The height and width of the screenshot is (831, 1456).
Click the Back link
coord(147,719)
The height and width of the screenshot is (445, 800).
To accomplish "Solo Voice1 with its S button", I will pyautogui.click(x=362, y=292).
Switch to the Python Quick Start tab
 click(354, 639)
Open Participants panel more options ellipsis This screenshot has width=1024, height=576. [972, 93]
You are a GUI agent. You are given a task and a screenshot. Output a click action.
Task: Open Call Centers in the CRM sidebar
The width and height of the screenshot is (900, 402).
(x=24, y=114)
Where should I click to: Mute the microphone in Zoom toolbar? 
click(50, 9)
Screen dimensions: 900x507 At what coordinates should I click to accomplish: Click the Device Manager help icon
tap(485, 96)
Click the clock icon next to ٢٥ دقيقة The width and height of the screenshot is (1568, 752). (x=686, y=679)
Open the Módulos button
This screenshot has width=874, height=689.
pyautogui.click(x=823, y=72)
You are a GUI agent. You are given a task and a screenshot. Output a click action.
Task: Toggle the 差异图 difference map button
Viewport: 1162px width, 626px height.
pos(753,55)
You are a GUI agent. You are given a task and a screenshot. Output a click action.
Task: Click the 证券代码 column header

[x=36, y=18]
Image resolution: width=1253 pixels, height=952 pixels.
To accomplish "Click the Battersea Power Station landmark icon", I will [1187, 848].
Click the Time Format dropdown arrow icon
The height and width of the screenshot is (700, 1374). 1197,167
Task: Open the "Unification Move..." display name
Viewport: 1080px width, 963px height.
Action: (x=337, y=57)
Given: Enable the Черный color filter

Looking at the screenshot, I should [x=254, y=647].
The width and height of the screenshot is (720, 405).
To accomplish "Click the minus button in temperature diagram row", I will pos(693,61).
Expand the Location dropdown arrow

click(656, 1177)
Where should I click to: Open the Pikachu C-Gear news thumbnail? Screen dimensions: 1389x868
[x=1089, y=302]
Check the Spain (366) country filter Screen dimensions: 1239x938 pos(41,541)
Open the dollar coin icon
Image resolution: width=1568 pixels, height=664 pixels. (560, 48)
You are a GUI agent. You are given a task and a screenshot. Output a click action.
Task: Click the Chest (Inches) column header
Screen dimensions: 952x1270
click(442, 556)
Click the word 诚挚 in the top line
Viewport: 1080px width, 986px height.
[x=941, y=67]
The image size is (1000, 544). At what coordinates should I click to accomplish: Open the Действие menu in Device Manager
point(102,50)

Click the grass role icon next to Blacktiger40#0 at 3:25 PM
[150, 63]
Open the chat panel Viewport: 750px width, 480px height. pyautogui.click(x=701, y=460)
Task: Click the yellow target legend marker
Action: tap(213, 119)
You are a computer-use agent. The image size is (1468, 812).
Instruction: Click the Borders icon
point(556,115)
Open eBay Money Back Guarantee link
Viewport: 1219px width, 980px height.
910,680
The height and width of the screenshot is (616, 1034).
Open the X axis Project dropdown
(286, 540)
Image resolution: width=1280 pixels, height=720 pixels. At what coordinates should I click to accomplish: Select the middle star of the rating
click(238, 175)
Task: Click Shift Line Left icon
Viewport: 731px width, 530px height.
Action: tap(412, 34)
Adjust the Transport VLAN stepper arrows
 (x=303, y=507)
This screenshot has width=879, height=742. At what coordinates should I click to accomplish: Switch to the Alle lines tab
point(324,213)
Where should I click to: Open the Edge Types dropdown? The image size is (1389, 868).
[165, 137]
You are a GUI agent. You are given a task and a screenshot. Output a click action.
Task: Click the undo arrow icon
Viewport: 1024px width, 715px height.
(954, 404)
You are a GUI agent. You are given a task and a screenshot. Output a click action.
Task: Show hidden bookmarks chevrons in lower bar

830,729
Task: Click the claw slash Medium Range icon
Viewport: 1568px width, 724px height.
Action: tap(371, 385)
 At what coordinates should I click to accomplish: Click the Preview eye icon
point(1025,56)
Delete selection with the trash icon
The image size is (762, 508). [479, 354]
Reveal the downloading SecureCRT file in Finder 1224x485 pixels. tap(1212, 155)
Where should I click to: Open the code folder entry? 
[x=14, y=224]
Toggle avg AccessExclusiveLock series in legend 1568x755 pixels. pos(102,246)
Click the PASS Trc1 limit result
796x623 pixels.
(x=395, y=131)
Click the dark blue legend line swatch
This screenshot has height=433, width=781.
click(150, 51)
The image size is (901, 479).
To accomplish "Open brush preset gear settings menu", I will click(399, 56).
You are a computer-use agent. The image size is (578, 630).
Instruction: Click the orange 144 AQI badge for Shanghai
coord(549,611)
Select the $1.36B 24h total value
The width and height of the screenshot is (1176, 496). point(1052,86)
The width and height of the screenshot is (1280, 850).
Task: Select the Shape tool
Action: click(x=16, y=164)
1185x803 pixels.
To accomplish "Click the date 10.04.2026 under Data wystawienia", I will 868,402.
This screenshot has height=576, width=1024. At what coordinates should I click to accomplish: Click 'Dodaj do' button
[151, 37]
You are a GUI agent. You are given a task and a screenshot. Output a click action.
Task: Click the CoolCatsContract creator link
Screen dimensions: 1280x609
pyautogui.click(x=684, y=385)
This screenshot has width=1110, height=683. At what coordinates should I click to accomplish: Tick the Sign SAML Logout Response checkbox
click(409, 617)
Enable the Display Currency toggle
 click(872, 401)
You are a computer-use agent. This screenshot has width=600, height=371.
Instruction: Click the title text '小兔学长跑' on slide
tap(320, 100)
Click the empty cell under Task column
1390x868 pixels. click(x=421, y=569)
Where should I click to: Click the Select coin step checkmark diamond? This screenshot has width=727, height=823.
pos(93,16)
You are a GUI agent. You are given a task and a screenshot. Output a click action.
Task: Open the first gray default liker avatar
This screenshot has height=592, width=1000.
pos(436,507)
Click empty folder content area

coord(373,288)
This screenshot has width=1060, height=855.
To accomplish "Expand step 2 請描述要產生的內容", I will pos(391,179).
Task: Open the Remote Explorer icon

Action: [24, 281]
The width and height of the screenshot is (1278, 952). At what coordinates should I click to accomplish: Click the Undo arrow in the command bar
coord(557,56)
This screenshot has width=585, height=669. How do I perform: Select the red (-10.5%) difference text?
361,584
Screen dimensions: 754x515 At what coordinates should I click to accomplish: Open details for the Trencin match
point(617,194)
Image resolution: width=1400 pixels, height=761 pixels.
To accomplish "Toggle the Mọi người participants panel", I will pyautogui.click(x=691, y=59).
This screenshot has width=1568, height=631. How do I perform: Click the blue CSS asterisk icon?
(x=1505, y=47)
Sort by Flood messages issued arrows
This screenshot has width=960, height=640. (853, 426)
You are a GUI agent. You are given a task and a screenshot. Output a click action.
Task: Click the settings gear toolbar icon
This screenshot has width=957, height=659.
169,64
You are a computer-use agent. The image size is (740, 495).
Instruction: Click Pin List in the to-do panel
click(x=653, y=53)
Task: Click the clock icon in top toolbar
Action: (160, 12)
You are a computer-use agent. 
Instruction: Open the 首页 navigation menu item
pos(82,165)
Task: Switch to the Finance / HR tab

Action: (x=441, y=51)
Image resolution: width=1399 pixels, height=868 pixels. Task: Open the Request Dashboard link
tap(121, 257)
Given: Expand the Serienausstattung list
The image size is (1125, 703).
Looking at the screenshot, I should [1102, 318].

● Exercise
Above are the entries. Copy exactly the part that opens with the line containing "You are a computer-use agent. This" and closes with the line containing "You are a computer-use agent. The image size is (740, 495).", and no more.

● Written response
You are a computer-use agent. This screenshot has width=600, height=371.
Instruction: Click the title text '小兔学长跑' on slide
tap(320, 100)
Click the empty cell under Task column
1390x868 pixels. click(x=421, y=569)
Where should I click to: Click the Select coin step checkmark diamond? This screenshot has width=727, height=823.
pos(93,16)
You are a GUI agent. You are given a task and a screenshot. Output a click action.
Task: Open the first gray default liker avatar
This screenshot has height=592, width=1000.
pos(436,507)
Click empty folder content area

coord(373,288)
This screenshot has width=1060, height=855.
To accomplish "Expand step 2 請描述要產生的內容", I will pos(391,179).
Task: Open the Remote Explorer icon

Action: [24, 281]
The width and height of the screenshot is (1278, 952). At what coordinates should I click to accomplish: Click the Undo arrow in the command bar
coord(557,56)
This screenshot has width=585, height=669. How do I perform: Select the red (-10.5%) difference text?
361,584
Screen dimensions: 754x515 At what coordinates should I click to accomplish: Open details for the Trencin match
point(617,194)
Image resolution: width=1400 pixels, height=761 pixels.
To accomplish "Toggle the Mọi người participants panel", I will pyautogui.click(x=691, y=59).
This screenshot has width=1568, height=631. How do I perform: Click the blue CSS asterisk icon?
(x=1505, y=47)
Sort by Flood messages issued arrows
This screenshot has width=960, height=640. (853, 426)
You are a GUI agent. You are given a task and a screenshot. Output a click action.
Task: Click the settings gear toolbar icon
This screenshot has width=957, height=659.
169,64
You are a computer-use agent. The image size is (740, 495).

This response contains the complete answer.